Sunday, December 2, 2007

Character Motivation

(From WGA Member Ed Decter.)

I was walking the picket line with a young television writer who worked on THE UNIT. He was explaining to me that David Mamet always asks three things about a scene:

1. What does each character want?
2. Why now?
3. What happens if they don't get it?

Since I don't have an MBA, CPA, JD or any other degree my father wanted me to get, the only way I can look at our current labor situation is through the eyes of a screenwriter. If I was writing a screenplay, let's call it "The Big Strike of 2007," and the two main characters were the WGA and the AMPTP, before I would start writing I might ask myself the three Mamet questions. When thinking about the WGA "character" things seem very clear:

What does the WGA want?

The WGA would like a fair deal. The WGA would like to avoid an eighty percent reduction in residuals. The WGA does not think it is reasonable to call television shows and feature films PROMOTIONS when streamed on the Internet even though there are commercials linked to the content. The WGA would like to see an increase in the formula for downloads as writers have donated billions of dollars back to the studios while waiting for the DVD market to "take off."

Why now?

Because there is no "then." If the WGA loses this battle there will be no future for the writing profession. All content will eventually be delivered digitally, and the guild will have traded its birthright for a two hundred and fifty dollar buyout fee.

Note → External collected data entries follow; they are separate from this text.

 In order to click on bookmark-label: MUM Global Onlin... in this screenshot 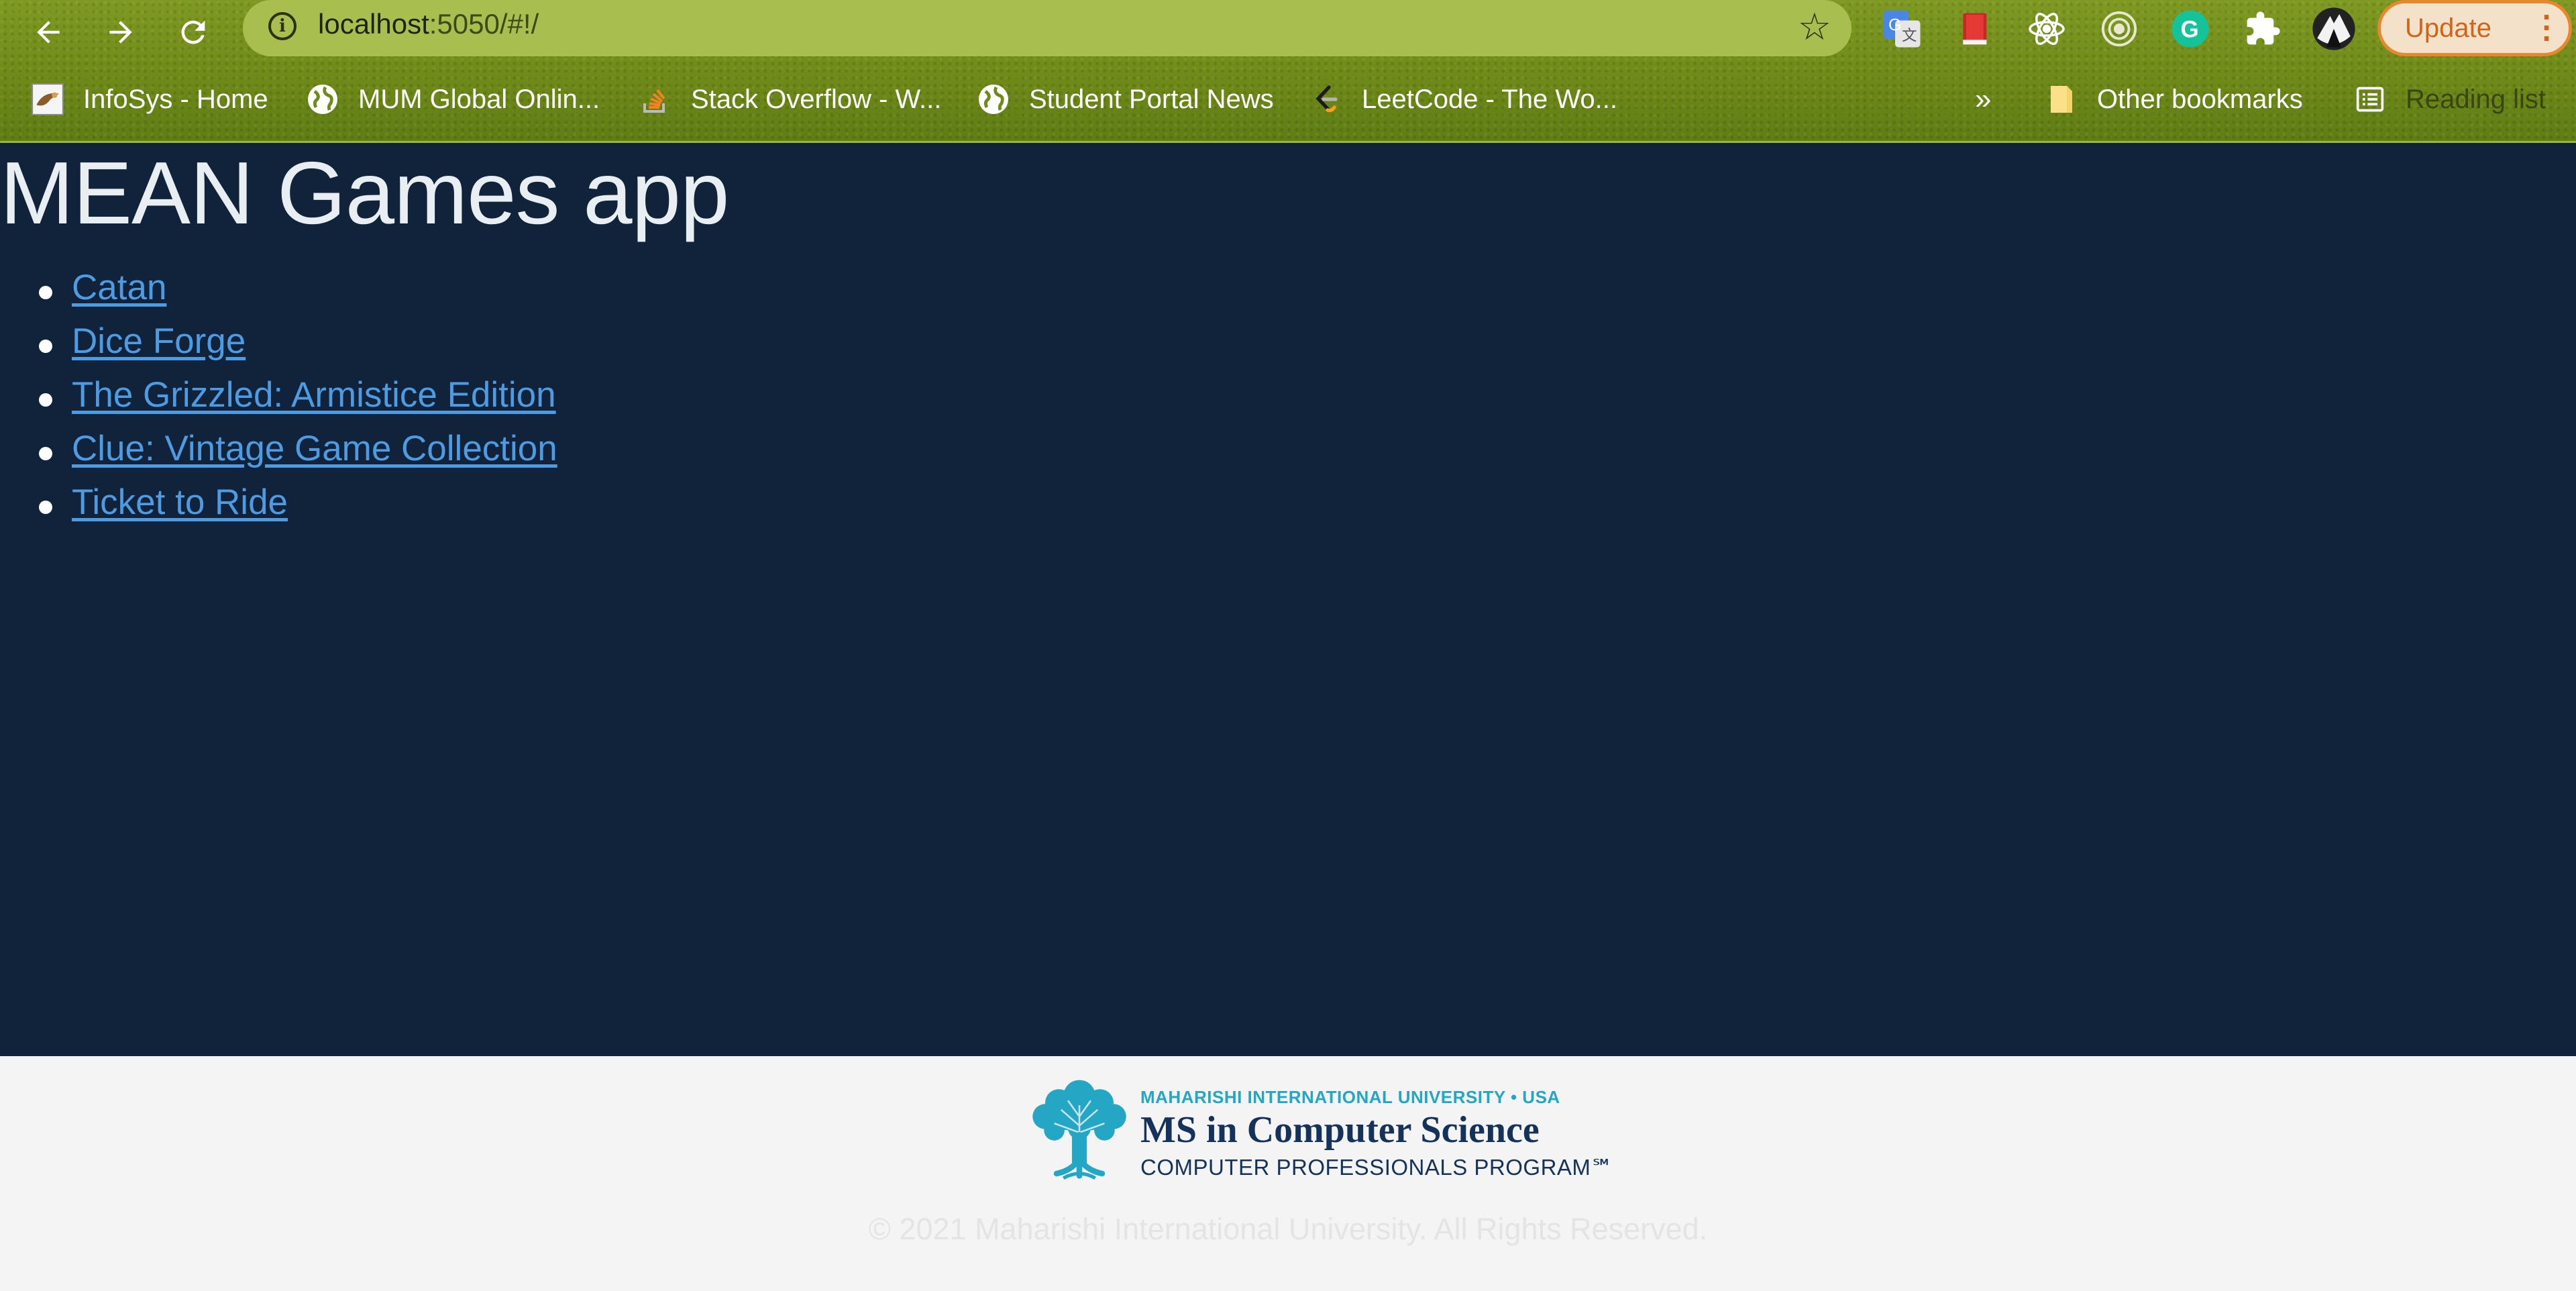, I will do `click(479, 99)`.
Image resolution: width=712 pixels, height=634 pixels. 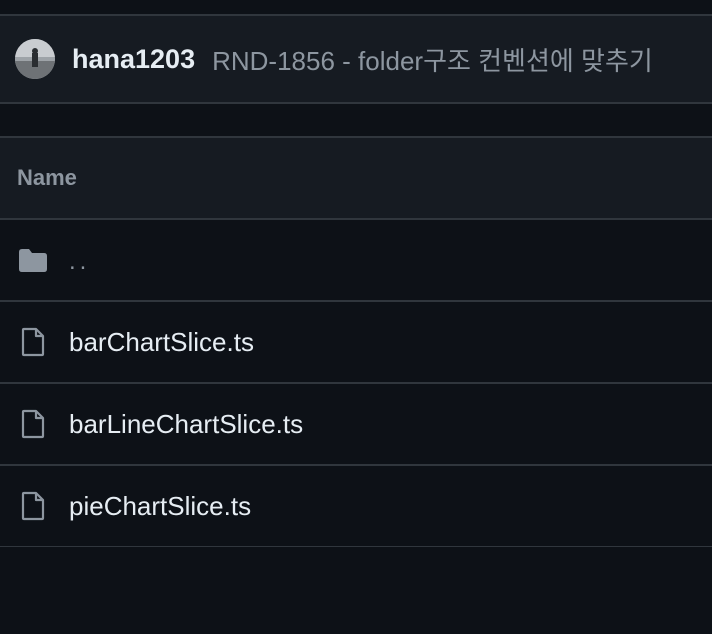 I want to click on avatar, so click(x=35, y=59).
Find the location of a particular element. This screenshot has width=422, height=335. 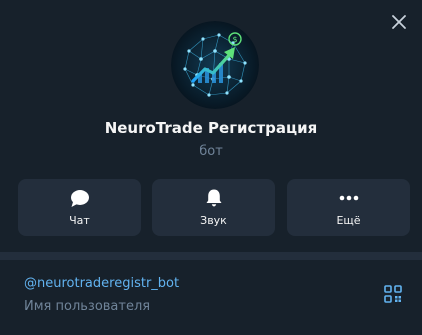

chat-bubble-icon is located at coordinates (80, 198).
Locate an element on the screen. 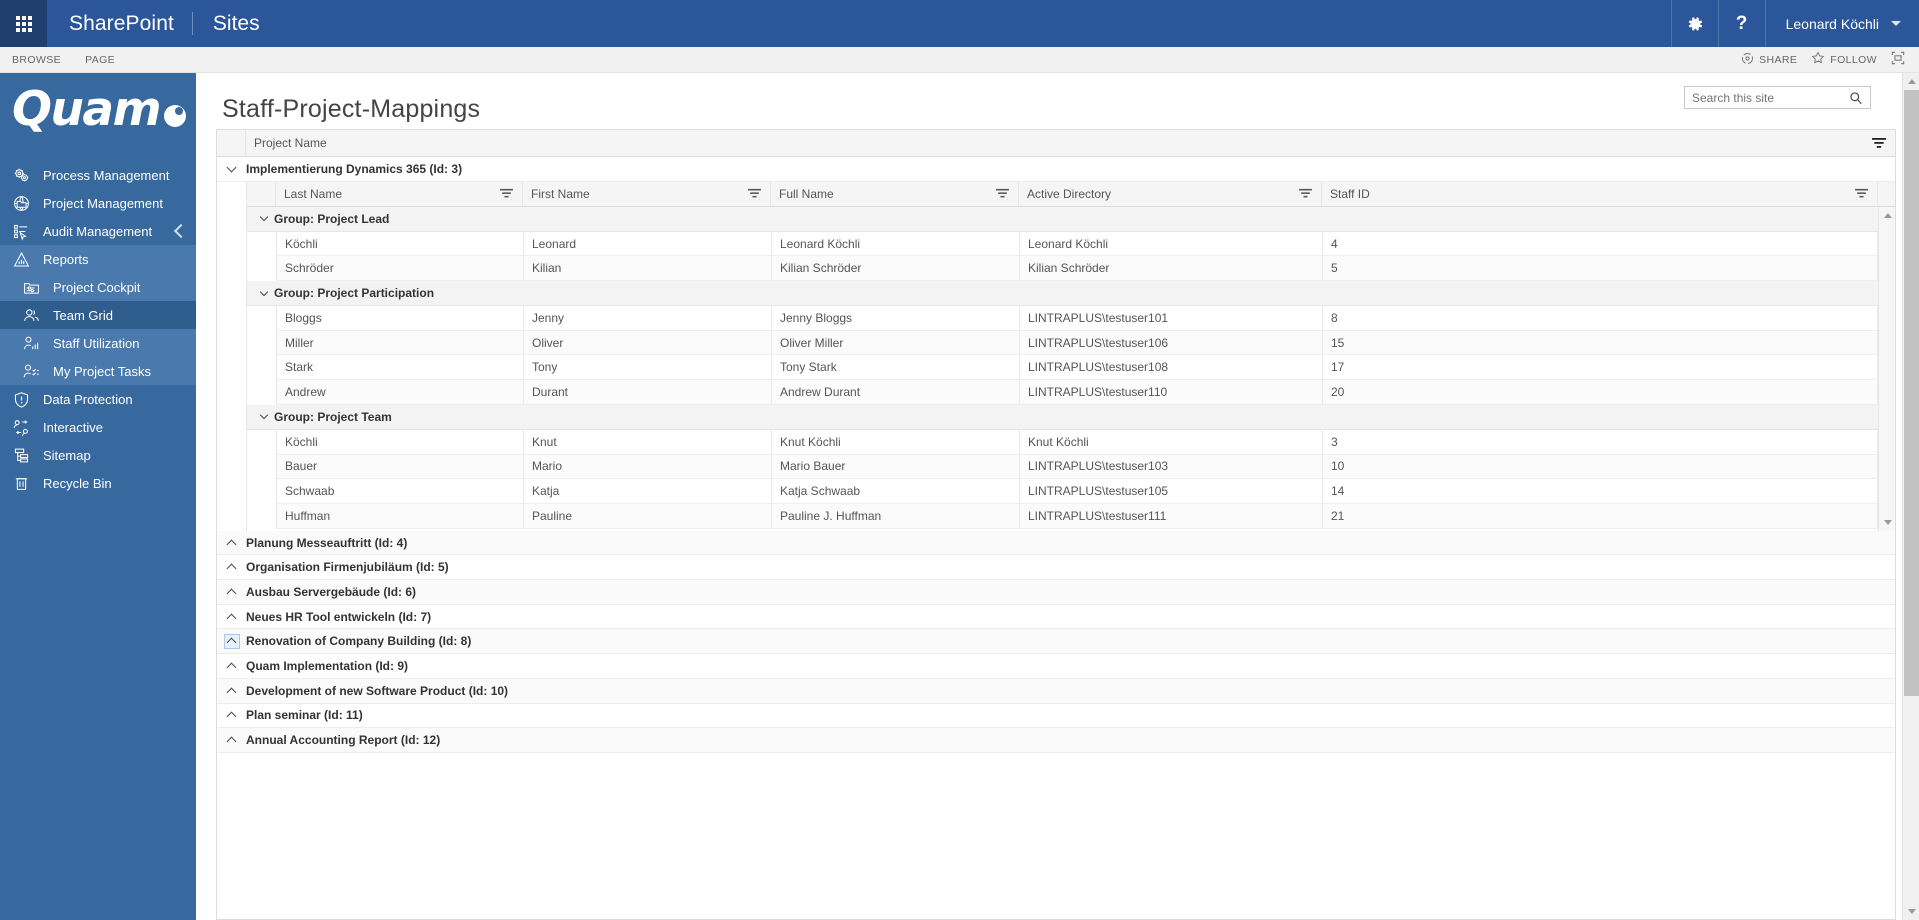 Image resolution: width=1919 pixels, height=920 pixels. cell-active-directory: LINTRAPLUS\testuser106 is located at coordinates (1172, 342).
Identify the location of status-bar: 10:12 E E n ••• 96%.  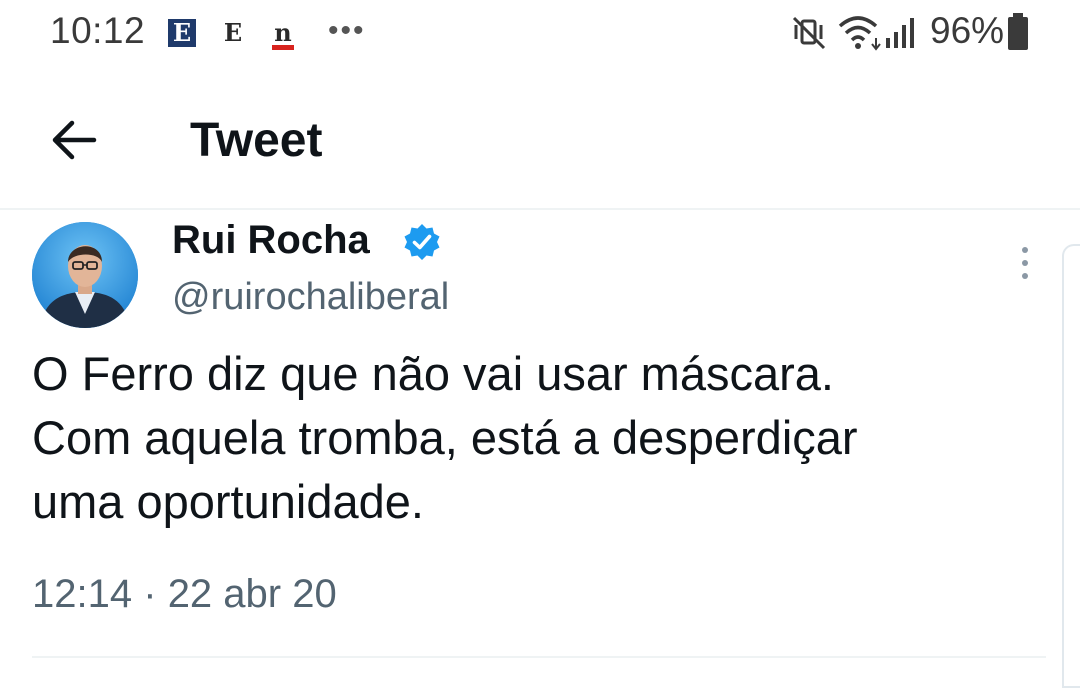
(540, 35).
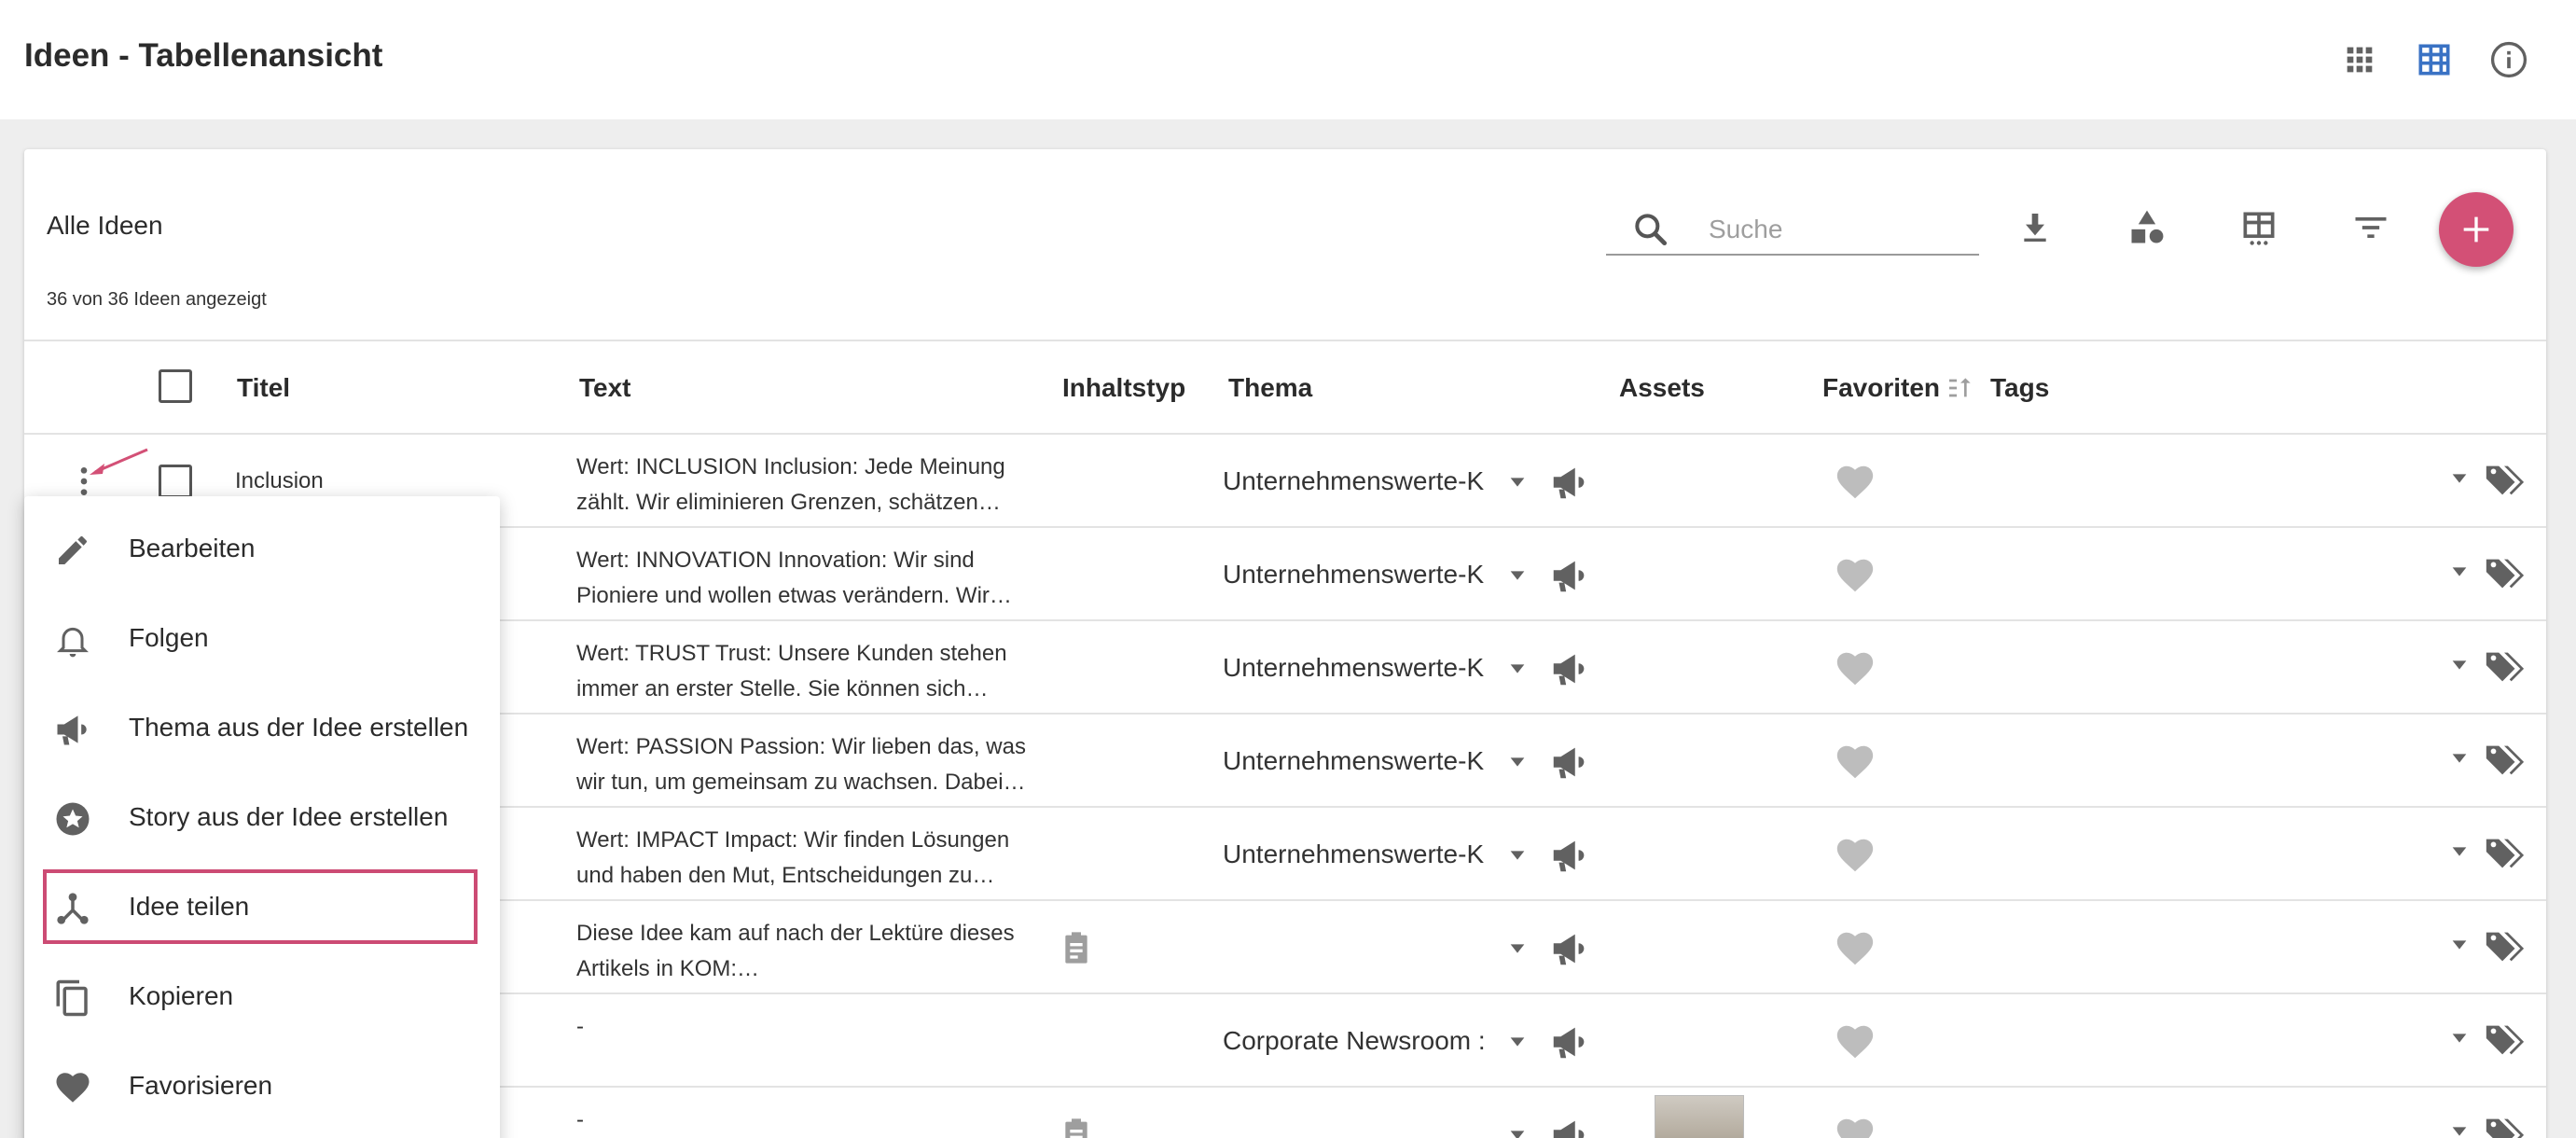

What happens if the WGA doesn't get it?

In the short term, an eighty percent reduction in residual payments. In the long term, the collapse of our pension and health benefits and with that, a return to the era before the formation of the guild -- writers stuck in tiny rooms under weekly contract to the studios with no say in what they work on, credit for what they do or any ownership of the content they create.

When thinking about the AMPTP "character" two of the three Mamet questions are easy to answer:

Why now?

The AMPTP knows there are billions of dollars of future money at stake. The conglomerates realize that digital delivery is the the final frontier for content and they want to be first at the table to eat every piece of every future pie.

What happens if the AMPTP doesn't get it?

The conglomerates are afraid that sharing even a tiny percent of "projected" future earnings with the WGA (and the other "characters" in this drama -- SAG, DGA, IA and the Teamsters), would cut into the enormous profit margins that they have touted to Wall Street and stockholders. The AMPTP has backed itself into a corner -- either it is lying to the WGA about the profitability of online ad dollars or it is lying to Wall Street. In each case it is fraud. This makes the AMPTP a dangerous "character."

The hardest Mamet question to answer about the AMPTP is "what does the AMPTP want?"

Sure, the conglomerates would like to give the guilds, the teamsters and IA the least amount of residuals, health and pension contributions possible. That's the easy answer. But is the darker character motivation for the AMPTP to break the guild? What would the world be like after that moment? Wouldn't SAG, The Teamsters, IA and even the DGA see the writing on the wall? Wouldn't the other guilds and unions understand that once the WGA is defeated that they are next? Does the AMPTP want a Road Warrior scenario where all above and below-the-line talent are operating in a post-apocalyptic landscape as non-union independent contractors working for whatever price the conglomerates are willing to pay? Does the AMPTP think the entire creative community that works in film and television will accept that?

That's why I'm having so much trouble figuring out the outline of story. I'm not really clear what one of the main characters wants. I'd love to hear from other writers. Maybe someone can clear up this creative impasse. There is only one story point I'm sure of -- if the WGA lets the AMPTP get exactly what it wants, the story is over in the first act.